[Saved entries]
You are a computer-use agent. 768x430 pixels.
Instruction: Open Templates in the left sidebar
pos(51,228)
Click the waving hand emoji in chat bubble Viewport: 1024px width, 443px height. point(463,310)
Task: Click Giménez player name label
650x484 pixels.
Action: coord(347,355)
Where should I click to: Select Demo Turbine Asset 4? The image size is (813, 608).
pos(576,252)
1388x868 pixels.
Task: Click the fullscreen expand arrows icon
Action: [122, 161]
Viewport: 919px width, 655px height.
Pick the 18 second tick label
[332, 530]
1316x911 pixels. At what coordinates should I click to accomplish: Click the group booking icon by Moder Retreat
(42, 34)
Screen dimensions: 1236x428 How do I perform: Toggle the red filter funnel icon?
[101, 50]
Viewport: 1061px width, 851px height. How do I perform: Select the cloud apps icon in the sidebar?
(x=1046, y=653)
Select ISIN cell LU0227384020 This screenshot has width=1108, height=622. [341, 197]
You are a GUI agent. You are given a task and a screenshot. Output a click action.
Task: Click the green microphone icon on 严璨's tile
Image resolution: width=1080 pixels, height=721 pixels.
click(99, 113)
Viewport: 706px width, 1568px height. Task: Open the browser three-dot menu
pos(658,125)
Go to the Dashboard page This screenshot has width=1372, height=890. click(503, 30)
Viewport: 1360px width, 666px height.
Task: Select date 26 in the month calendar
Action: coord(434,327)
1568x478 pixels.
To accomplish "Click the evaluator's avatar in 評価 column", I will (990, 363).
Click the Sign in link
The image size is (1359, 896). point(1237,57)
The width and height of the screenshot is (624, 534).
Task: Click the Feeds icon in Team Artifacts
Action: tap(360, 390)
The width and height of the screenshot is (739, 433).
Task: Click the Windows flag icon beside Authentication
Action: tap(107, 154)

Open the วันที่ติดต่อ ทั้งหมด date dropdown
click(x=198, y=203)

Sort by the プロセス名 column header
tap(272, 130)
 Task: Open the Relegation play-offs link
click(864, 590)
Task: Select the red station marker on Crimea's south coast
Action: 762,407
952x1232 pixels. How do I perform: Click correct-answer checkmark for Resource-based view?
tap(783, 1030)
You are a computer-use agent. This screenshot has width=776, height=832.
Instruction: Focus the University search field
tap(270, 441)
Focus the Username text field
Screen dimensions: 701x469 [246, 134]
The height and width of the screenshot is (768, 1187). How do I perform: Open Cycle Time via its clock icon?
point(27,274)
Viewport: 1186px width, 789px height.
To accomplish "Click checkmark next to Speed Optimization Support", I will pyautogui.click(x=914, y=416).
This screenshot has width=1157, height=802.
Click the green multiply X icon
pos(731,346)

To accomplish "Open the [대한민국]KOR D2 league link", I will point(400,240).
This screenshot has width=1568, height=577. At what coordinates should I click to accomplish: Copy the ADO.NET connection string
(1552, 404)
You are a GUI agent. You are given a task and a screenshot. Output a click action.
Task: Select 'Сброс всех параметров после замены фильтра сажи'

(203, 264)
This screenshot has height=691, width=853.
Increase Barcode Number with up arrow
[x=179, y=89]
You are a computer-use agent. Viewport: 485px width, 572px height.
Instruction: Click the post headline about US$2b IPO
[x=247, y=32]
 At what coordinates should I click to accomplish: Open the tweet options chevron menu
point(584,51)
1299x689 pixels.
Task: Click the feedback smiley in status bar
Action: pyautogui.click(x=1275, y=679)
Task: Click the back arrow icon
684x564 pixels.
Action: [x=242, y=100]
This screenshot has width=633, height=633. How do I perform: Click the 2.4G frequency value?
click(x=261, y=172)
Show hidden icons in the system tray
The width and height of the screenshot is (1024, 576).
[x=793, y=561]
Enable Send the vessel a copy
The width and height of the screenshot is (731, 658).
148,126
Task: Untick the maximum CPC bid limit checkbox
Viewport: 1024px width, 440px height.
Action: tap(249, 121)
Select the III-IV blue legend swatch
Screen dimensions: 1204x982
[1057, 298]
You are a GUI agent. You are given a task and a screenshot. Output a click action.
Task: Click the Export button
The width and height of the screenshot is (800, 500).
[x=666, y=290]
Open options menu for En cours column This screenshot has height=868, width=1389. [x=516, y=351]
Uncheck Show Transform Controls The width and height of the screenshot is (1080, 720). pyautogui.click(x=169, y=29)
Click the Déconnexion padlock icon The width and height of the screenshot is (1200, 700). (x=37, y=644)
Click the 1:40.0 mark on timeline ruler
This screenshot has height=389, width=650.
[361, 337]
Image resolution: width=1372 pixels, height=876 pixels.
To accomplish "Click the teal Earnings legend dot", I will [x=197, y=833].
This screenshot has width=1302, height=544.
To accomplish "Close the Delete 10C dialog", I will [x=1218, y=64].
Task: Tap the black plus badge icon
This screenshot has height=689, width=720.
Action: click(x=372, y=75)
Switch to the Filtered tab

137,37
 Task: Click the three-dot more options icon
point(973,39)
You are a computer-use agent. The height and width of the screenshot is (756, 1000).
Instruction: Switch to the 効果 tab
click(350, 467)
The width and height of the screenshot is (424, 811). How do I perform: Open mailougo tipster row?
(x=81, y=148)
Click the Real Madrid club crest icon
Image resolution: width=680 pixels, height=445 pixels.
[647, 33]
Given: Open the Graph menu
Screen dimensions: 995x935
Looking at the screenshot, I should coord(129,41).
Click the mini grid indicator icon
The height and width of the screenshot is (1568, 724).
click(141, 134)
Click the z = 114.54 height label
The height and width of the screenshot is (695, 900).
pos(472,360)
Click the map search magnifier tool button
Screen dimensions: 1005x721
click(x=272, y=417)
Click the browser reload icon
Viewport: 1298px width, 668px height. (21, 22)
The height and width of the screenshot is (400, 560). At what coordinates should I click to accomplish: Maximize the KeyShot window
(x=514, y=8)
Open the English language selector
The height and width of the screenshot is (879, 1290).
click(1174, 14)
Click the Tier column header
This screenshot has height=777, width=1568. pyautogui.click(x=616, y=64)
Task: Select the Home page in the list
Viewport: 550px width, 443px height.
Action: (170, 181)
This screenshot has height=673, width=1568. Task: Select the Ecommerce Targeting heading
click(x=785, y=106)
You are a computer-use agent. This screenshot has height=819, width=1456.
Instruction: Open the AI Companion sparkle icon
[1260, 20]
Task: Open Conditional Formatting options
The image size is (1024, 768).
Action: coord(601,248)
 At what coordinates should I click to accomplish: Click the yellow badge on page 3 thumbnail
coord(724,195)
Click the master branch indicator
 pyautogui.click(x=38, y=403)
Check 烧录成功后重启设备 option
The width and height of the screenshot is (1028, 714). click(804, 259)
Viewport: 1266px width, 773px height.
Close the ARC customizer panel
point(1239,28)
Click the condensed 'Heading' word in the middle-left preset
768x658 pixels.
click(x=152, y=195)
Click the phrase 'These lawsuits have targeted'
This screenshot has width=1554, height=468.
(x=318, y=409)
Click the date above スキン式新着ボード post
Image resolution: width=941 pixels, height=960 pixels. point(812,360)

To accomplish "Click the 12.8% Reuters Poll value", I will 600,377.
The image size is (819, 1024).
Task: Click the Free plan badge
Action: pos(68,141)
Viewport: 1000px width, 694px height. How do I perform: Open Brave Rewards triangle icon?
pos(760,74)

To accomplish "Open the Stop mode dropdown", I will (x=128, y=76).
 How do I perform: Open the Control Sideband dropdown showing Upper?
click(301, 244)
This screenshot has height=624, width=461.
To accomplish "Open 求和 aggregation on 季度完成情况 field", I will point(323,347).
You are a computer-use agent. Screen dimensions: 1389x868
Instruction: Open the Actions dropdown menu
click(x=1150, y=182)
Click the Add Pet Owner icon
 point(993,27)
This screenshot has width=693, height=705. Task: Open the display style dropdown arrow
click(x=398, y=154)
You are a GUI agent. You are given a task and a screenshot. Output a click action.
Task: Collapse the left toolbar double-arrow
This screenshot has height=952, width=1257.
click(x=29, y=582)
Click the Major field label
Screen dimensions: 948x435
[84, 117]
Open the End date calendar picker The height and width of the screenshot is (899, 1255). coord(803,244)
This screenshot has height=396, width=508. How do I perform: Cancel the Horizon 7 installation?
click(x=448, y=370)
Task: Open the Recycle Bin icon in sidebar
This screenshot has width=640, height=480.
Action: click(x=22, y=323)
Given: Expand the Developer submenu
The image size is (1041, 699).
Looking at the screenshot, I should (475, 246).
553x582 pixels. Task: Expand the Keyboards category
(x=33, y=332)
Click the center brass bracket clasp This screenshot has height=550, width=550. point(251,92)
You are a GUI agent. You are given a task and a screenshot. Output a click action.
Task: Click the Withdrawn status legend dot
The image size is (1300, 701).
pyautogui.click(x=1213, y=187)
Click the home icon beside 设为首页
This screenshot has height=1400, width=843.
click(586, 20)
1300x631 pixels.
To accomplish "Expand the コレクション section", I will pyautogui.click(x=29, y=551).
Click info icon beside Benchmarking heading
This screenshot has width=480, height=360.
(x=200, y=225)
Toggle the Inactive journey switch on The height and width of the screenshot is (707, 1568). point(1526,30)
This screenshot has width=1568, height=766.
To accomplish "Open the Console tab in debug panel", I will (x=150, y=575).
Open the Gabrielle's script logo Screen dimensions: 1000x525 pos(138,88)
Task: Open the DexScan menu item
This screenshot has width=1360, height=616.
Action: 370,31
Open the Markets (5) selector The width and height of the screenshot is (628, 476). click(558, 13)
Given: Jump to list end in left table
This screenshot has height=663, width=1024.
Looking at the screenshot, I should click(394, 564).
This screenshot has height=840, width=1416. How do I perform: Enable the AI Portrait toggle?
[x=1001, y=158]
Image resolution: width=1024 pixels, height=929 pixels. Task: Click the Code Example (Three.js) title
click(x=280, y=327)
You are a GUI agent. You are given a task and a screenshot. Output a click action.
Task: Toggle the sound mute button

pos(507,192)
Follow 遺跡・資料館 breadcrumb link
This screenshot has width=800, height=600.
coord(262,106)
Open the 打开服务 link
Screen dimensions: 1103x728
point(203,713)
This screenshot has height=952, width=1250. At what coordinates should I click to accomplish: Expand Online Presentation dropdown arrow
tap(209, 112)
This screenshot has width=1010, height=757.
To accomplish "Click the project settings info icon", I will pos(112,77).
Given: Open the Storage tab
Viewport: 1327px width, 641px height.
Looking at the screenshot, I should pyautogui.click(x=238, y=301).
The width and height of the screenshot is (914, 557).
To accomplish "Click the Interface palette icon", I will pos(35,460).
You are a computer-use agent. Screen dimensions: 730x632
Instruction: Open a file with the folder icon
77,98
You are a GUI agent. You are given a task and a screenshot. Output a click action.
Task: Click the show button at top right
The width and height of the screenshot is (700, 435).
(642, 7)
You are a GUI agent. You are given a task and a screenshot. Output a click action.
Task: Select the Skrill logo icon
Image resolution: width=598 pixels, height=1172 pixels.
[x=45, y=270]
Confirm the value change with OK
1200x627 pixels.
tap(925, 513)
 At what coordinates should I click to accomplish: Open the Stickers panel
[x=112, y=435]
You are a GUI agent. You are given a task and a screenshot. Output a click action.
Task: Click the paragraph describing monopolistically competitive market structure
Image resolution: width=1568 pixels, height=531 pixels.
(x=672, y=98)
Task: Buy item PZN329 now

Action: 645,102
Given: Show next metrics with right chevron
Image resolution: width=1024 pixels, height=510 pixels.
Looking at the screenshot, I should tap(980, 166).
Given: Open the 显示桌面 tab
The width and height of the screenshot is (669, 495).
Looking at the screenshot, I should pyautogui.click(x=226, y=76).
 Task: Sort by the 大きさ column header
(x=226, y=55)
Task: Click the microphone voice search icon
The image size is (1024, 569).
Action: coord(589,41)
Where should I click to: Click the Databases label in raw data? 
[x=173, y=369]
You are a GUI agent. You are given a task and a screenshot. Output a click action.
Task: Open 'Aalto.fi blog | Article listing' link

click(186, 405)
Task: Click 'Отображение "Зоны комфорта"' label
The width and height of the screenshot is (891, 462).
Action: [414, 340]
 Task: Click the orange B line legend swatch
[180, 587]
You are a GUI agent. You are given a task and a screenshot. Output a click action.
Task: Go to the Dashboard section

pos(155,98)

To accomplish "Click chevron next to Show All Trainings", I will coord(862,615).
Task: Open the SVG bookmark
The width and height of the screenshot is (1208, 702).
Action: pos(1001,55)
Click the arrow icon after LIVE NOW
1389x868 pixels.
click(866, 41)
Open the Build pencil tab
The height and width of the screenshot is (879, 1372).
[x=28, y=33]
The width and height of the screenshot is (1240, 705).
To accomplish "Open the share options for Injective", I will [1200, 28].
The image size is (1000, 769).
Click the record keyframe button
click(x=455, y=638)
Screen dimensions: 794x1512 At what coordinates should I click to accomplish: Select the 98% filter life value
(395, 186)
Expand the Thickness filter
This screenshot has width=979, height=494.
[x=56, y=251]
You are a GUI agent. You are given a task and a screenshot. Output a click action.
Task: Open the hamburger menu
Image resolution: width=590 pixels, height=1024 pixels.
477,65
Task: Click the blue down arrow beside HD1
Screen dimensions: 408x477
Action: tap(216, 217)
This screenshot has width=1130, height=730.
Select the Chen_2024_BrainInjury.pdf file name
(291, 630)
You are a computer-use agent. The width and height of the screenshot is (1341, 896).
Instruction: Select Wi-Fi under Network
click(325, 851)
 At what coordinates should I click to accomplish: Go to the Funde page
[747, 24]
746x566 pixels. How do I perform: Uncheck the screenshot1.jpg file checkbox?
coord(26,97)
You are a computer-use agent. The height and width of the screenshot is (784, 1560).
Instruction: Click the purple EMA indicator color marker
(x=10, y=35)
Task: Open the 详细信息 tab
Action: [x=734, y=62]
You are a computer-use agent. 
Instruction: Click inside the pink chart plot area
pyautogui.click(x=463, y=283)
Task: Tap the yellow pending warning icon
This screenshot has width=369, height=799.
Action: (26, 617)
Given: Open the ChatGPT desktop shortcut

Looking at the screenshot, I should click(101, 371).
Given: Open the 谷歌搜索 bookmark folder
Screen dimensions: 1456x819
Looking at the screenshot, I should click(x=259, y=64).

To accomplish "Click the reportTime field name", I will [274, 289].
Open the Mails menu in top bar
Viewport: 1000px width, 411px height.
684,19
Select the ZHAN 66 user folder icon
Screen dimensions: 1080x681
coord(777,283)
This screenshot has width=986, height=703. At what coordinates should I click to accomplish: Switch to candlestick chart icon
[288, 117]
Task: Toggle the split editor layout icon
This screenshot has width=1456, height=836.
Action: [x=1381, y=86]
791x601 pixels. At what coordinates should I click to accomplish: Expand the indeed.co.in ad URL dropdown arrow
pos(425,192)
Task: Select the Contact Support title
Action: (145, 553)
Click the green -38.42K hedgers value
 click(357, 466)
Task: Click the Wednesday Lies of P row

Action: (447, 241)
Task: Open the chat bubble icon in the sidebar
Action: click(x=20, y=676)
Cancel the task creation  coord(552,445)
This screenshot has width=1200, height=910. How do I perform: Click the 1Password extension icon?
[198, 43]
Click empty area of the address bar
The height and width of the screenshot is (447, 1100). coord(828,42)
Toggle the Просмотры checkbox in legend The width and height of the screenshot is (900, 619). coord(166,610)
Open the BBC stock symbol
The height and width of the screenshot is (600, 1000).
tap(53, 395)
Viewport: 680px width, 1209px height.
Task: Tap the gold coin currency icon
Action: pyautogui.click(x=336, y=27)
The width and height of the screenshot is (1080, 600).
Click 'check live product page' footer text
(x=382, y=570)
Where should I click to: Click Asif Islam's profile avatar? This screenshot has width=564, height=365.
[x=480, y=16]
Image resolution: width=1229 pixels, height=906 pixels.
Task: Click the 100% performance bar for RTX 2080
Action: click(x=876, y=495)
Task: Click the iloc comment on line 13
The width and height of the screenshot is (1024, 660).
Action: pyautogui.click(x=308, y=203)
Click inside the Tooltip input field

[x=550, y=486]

**Your instructions**
Your task is to gather all lines from the entries above that hold the word "microphone".

**Task result**
Task: Click the green microphone icon on 严璨's tile
Task: Click the microphone voice search icon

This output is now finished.